## DOCUMENT EXTRACT
The matrix Hij absorbs all the constants, so that the differential equation can be written as \(\frac{d}{dt}\vec{\psi}(t) = H_{ij} \cdot \vec{\psi}(t)\) - this makes the code a little bit more legible when we feed it to the ODE solver.

Speaking of solvers, now is the time to discuss some performance considerations and profiling. No matter what library you use, the main part of what the solver is going to do is discretize the time and repeatedly apply the operator Hij to the solution vector (or initial condition) psi (psi0). The time step needs to be small and the number of operator applications will be big, easily tens of thousands, so you want the evaluation of the function Hij to be fast. To check how fast does a code run in Julia, you can use the @time macro. Because of the JIT compilation, it will be slow the first time you evaluate a function, so I recommend doing it at least twice to avoid timing also the compilation step. When we check the speed of our first attempt

@time Hij(1000, 0.1, 4, [0.1; 0; 0]);
  0.000164 seconds (368 allocations: 107.438 KiB)

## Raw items
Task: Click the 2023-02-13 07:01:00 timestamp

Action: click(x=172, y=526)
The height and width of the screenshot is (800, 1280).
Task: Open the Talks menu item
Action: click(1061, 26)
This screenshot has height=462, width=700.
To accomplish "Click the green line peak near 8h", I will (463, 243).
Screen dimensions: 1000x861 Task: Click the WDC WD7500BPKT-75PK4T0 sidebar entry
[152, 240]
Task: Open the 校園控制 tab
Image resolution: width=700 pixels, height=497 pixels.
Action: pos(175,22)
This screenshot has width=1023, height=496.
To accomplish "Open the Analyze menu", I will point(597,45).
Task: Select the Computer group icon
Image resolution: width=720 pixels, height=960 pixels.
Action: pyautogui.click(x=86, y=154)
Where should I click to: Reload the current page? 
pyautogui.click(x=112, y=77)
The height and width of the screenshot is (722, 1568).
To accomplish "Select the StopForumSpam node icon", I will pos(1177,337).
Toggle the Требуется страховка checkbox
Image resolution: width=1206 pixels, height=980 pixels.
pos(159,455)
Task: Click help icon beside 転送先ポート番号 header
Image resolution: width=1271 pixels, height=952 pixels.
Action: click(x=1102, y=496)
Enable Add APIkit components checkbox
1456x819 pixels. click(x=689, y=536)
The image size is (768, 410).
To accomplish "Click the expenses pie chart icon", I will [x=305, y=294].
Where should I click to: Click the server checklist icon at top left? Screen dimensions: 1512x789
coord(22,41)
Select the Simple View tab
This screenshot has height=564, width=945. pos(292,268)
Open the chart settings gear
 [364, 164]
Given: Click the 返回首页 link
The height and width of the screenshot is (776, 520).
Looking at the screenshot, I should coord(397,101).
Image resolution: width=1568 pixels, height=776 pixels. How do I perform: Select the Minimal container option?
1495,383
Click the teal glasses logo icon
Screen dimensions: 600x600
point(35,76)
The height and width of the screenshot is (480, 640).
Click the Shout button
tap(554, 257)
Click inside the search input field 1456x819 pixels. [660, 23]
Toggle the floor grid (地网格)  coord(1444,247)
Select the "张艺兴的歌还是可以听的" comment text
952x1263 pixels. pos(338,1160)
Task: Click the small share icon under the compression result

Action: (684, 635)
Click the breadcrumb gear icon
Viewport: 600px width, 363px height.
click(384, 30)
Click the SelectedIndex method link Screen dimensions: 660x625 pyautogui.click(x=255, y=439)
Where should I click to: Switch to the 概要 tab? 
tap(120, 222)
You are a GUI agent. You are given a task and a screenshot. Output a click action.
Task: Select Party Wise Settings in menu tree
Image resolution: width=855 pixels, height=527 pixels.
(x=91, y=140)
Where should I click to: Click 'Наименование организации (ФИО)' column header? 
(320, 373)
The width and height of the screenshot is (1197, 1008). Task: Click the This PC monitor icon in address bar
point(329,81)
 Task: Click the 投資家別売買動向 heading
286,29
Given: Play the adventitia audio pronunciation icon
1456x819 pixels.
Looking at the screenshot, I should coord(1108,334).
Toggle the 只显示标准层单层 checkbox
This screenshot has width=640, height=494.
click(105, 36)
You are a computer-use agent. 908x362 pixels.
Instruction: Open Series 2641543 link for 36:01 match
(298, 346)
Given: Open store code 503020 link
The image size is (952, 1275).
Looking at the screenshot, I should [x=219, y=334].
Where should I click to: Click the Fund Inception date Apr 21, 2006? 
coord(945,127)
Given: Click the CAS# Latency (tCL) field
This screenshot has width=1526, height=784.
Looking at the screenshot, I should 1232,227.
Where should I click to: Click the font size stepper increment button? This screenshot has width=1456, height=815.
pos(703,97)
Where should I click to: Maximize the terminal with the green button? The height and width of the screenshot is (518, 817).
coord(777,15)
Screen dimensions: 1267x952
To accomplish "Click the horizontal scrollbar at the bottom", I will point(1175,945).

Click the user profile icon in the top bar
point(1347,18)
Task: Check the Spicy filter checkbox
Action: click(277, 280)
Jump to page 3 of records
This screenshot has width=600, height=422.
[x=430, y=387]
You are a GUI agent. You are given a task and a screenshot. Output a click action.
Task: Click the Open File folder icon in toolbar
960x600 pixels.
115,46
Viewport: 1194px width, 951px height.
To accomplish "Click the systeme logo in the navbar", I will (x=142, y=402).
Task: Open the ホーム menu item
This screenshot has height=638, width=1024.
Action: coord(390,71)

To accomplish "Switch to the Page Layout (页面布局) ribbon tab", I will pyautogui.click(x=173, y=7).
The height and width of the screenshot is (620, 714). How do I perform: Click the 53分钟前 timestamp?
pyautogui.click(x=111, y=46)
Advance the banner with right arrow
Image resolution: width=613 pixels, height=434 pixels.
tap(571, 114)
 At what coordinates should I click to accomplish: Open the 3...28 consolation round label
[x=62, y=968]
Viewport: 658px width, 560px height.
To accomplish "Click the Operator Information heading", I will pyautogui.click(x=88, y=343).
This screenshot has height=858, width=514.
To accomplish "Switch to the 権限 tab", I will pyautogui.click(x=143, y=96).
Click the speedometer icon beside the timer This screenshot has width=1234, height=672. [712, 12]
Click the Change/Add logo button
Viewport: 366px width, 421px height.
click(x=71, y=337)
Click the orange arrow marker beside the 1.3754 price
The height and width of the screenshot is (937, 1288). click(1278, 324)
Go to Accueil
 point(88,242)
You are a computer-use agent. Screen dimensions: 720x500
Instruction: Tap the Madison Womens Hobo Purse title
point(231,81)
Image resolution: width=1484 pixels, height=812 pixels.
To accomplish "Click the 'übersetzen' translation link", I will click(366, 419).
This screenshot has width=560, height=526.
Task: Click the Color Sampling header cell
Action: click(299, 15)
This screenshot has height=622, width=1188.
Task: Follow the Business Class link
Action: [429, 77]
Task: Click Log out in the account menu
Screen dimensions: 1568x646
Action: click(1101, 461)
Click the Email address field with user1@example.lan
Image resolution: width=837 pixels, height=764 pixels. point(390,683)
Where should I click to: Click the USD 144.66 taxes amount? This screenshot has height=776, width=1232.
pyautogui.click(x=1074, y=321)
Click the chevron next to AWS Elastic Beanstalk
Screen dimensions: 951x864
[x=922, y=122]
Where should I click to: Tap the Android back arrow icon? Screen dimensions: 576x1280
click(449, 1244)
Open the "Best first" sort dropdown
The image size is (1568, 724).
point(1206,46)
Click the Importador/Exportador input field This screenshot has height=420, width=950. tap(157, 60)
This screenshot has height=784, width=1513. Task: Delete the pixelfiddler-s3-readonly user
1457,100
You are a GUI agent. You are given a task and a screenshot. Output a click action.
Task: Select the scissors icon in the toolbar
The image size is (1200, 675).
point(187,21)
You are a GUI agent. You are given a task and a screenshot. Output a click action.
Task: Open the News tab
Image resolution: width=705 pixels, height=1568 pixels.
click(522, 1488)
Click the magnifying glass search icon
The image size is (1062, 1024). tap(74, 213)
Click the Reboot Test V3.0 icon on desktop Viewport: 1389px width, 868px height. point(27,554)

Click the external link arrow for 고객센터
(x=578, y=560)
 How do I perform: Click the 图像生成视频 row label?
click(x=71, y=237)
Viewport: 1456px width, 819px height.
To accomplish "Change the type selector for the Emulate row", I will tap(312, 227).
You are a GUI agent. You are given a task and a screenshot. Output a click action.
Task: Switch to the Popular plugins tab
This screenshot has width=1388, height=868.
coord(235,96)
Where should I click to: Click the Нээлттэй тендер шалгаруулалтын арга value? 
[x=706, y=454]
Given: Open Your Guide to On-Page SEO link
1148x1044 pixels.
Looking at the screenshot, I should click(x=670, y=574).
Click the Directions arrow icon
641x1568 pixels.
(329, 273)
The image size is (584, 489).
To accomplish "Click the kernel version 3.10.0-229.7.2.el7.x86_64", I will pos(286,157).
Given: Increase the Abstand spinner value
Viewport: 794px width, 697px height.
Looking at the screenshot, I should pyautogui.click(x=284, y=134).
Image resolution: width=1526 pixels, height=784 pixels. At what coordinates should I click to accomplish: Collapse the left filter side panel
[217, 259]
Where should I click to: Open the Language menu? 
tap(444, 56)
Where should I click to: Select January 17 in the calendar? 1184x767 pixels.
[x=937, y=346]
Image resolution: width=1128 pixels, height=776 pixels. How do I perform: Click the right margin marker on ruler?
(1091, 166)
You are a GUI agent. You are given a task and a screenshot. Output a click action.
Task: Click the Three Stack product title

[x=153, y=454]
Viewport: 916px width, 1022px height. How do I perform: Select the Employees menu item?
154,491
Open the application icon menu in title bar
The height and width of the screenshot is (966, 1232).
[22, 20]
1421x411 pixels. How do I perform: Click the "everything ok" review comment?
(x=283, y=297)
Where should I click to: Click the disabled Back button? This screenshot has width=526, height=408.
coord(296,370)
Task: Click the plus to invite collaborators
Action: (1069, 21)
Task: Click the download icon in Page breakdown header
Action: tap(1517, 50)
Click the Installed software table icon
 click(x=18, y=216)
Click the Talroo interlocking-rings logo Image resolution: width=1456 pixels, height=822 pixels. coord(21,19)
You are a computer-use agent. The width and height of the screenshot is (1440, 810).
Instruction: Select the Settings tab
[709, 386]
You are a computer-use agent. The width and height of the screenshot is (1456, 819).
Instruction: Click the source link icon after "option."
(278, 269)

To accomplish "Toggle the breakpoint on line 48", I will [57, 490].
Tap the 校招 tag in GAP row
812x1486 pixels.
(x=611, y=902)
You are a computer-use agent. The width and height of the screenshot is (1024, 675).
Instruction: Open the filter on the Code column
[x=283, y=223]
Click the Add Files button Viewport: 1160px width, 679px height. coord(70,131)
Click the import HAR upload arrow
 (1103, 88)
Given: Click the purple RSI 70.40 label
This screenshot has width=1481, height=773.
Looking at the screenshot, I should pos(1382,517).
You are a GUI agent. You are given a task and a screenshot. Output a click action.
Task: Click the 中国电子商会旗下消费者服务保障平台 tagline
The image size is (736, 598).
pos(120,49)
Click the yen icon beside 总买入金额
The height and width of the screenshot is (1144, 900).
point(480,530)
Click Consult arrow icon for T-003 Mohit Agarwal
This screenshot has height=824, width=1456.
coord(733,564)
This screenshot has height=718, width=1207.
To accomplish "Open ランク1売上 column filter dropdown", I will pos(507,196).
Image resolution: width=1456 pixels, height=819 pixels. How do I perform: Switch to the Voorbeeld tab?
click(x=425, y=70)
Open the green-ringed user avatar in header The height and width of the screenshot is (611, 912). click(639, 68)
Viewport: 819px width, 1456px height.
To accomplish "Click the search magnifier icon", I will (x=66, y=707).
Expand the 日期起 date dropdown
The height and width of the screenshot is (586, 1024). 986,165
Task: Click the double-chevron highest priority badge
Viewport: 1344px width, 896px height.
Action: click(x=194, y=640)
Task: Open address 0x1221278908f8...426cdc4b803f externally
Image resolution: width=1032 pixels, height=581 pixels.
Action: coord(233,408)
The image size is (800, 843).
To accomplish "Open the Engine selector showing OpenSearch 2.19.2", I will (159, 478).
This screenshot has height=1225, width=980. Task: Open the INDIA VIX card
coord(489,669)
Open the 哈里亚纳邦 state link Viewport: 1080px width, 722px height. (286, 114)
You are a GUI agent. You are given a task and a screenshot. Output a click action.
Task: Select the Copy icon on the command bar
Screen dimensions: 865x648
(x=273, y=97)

## WORK TO COMPLETE
• a. Answer these questions from the solver excerpt, one line each:
(i) What does the matrix Hij absorb?
(ii) Which Julia macro is suggested for checking how fast code runs?
(iii) How many allocations did the timed call to Hij report?
• b. Decide whether each statement agrees with the solver excerpt. Answer yes or no and quote the words that settle it.
(i) The author advises timing a function at least twice.
(ii) The number of operator applications is expected to be small.
(iii) The timed call to Hij took 0.000164 seconds.
• c. Translate this sentence from the solver excerpt into Spanish: "Because of the JIT compilation, it will be slow the first time you evaluate a function, so I recommend doing it at least twice to avoid timing also the compilation step."

## FINAL RESULTS
• a.
(i) All the constants.
(ii) The @time macro.
(iii) 368 allocations.

• b.
(i) Yes: "I recommend doing it at least twice to avoid timing also the compilation step"
(ii) No: "the number of operator applications will be big, easily tens of thousands"
(iii) Yes: "0.000164 seconds (368 allocations: 107.438 KiB)"

• c. Debido a la compilación JIT, será lento la primera vez que evalúes una función, así que recomiendo hacerlo al menos dos veces para evitar medir también el paso de compilación.